旅は楽しい! 貴陽・安順
芦笛鍾乳洞。
入口から如何にも観光地、
通路ではまだ幼い子供達が竹の笛を売りつける、
一掴み10元、5元、最後は5本出して1元というのを買う。
その後も、「持っている」と言っても体を押し付けて来る。
確かに見事な鍾乳洞だが、
中国人好みの7色の極彩色の照明が折角の自然をぶち壊す。
日本人のグループも交じっている、彼等にはガイドが二三人付いている。
帰りにも笛の押し売りがゾロゾロ、
最後まで付いて来た小学校高学年くらいの女の子に、
「バッキャロー!」
を浴びせられる。
「ケチ!」
位の意味だろうが目を見張る、吃驚だ。
この間の店で魚食べて、今後の予定を練る。
さて、貴陽、龍勝、安順どうするか?
龍勝と言うところに、素晴らしい千枚田?棚田?が有るそうだ。

.....

§ 課題 1
本文のうち「芦笛鍾乳洞。」から「吃驚だ。」までの部分を、主な事実を残して箇条書きにまとめてください。
§ 課題 2
本文で、見事な鍾乳洞の自然が「ぶち壊」されていると書かれているのはなぜですか。一文から三文で説明してください。
§ 課題 3
芦笛鍾乳洞を訪れたこの旅の記録を、最後の文の後から書き進めてください。

§ 提供資料
.....

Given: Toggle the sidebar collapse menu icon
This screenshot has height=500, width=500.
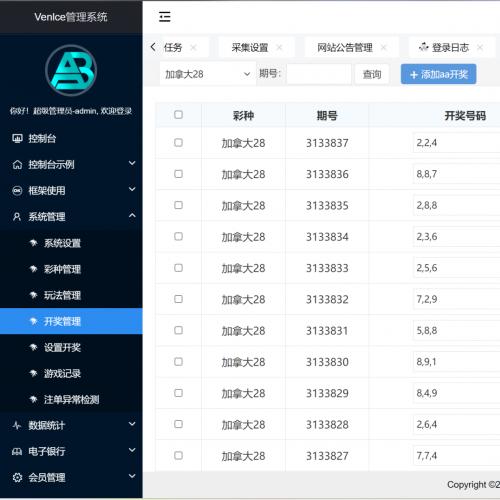Looking at the screenshot, I should pos(165,16).
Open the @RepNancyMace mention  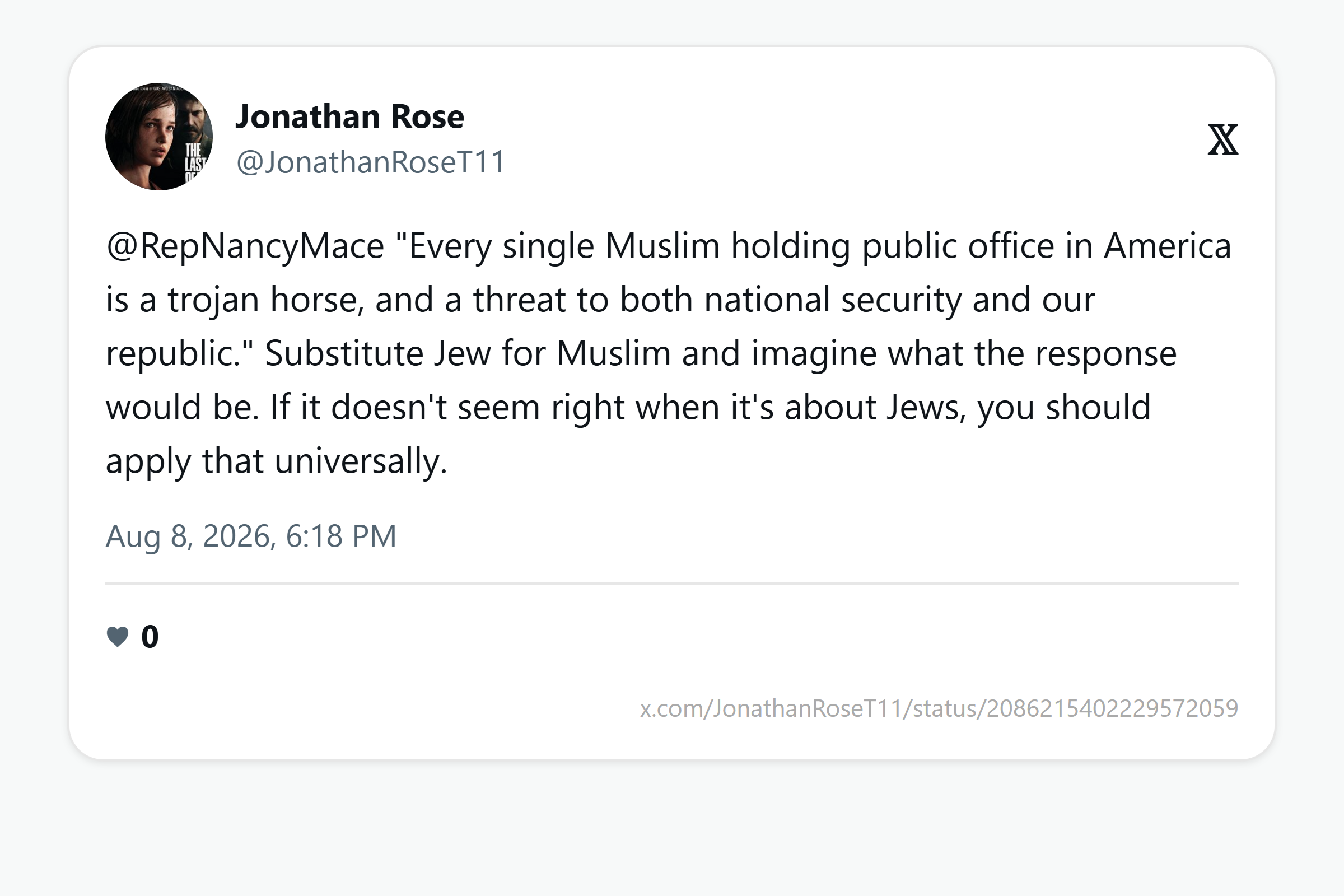pyautogui.click(x=245, y=246)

.....

§ 解答 1
- 芦笛鍾乳洞は入口からいかにも観光地だった。
- 通路で幼い子供たちが竹の笛を売りつけてきた。値段は一掴み10元、5元と下がり、最後に5本で1元のものを買った。
- その後も「持っている」と言っても、体を押し付けて売り込んできた。
- 鍾乳洞は見事だが、中国人好みの7色の極彩色の照明が自然を台無しにしている。
- 日本人のグループもいて、ガイドが二三人付いていた。
- 帰りにも笛の押し売りが大勢いた。最後まで付いて来た小学校高学年くらいの女の子に「バッキャロー!」と言われ、驚いた。

§ 解答 2
中国人好みの7色の極彩色の照明が当てられているからです。そのため、見事な鍾乳洞であるにもかかわらず、せっかくの自然が損なわれていると書かれています。

§ 解答 3
周囲には壮族、猫族の部落が点在しているところとか、やたら行きたくなる。
しかし、バスで3時間、乗り換えて1時間、更に歩いて2時間、
タクシー借り切っても2、3時間は山道を歩くようだ。
現在の体調では難しそうだ。
結局、龍勝は諦め、貴陽までの切符を買う。
夜中の12時近くに着く列車しかないが何とかなるだろう。
(後日談:持参した案内書に龍勝千枚田の案内は載ってなかったが、
後で何かの機会に見た龍勝千枚田の写真の素晴らしさに唖然とした。
中国でも1,2を争う千枚田だそうだ、しまった!)
顔見知りになったホテル近くの雑貨屋でいろいろ仕入れる。
「マイルドセブンないか?」
と尋ねると、奥の方から持ってきた、贋物なのか、或いは普段は売れないのか。
50元札を出すと、
「これは偽札」
と丁寧に突っ返させられた。
奥さんと2人で偽札の見分け方を一生懸命教えてくれた。
以外に簡単だ、握ってみての音が一番異なる。
その後、2、3回、知らん顔でその50元札を出すと、何処でも偽札と見破られる。
諦め半分、良い記念と財布の奥に仕舞い込む。
調べてみると貴陽は見所が少ない。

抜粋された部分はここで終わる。